Personal information
- Date of birth: 9 November 1981 (age 44)

Senior career*
- Years: Team / Apps / (Gls)
- Southall
- 2016–2017: Bedford / 2 / (0)

Managerial career
- 2017: Leyton Orient (interim head coach)
- 2019: Leyton Orient (interim head coach)
- 2019–2020: Leyton Orient (interim head coach)
- 2020–2021: Leyton Orient
- 2023: Colchester United (caretaker)

= Ross Embleton =

English footballer and coach

Ross Embleton (born 9 November 1981) is an English football coach and former player who is Academy Head of Recruitment for West Ham United.

==Playing career==
During the 2010–11 season, Embleton played for Southall in the Middlesex County League. Embleton played four games in all competitions for Bedford during the 2016–17 season.

==Coaching career==
Embleton worked as youth development manager at Leyton Orient, in the academy at Tottenham Hotspur, at A.F.C. Bournemouth and Norwich City, and as a first-team coach at Swindon Town. He then returned to Leyton Orient to work as assistant manager in 2017, and had a short stint as interim head coach in November 2017 alongside Dean Brill. In April 2019 he was charged by the Football Association with misconduct on the basis that his "language and/or behaviour towards a match official was abusive and/or insulting and/or improper".
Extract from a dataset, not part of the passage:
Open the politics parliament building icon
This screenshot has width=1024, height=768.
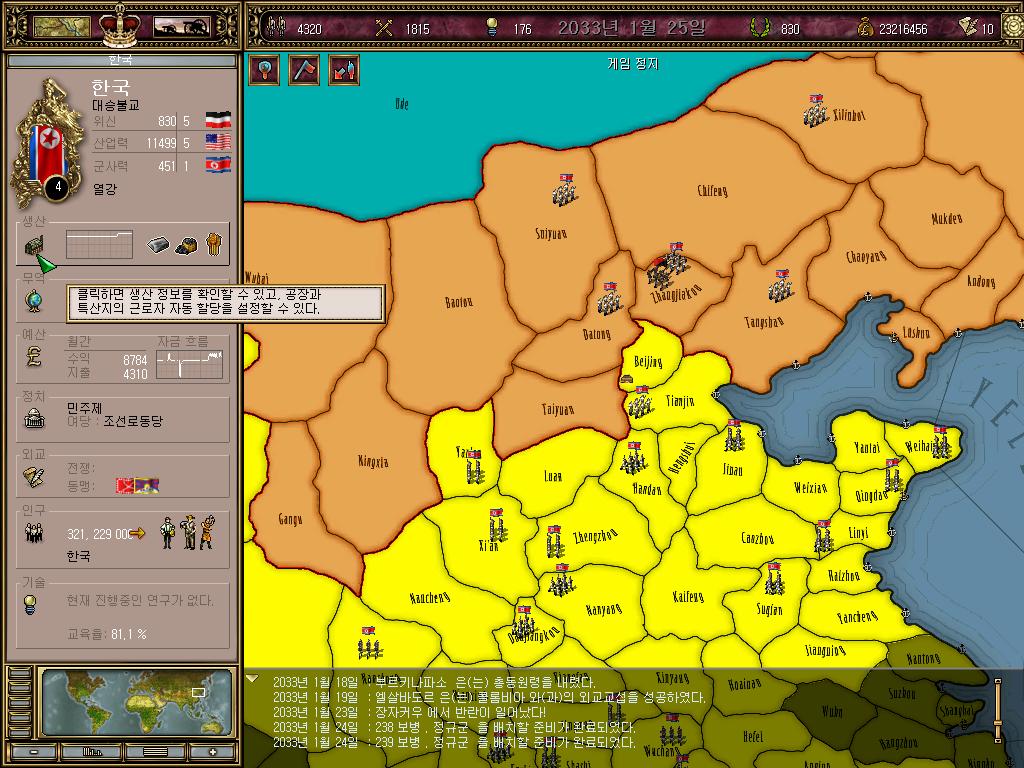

In June 2019 he became interim head coach of Leyton Orient following the death of Justin Edinburgh. In September 2019 it was announced that Embleton would step down from his role after a permanent manager was appointed, which was expected to be "in the coming weeks", and would take up his old role as assistant head coach. On 17 October 2019 Leyton Orient announced the appointment of Carl Fletcher as head coach, with Embleton's last game in charge being the game on 19 October away to Grimsby Town, before he became assistant head coach under Fletcher. That match ended with a 4–0 victory to Leyton Orient. Fletcher was sacked on 14 November 2019, after failing to win a game during his 29 days in charge, and Embleton returned as interim head coach.

On 23 November 2019 he was sent off for throwing chewing gum at Forest Green Rovers manager Mark Cooper, with Embleton later saying that Cooper made a comment about Justin Edinburgh. Cooper denied the allegations, and the Football Association decided not to investigate the matter further.

On 7 January 2020, Leyton Orient announced that Embleton had been appointed head coach on a 12 month rolling contract. He was sacked on 27 February 2021 following a poor run of results.

In June 2022 he was appointed Head of Recruitment at Colchester United. He became caretaker manager in February 2023. He departed the club in February 2024, and became Academy Head of Recruitment for West Ham United.

==Personal life==
Embleton's father, Steve, has held coaching roles at Leyton Orient.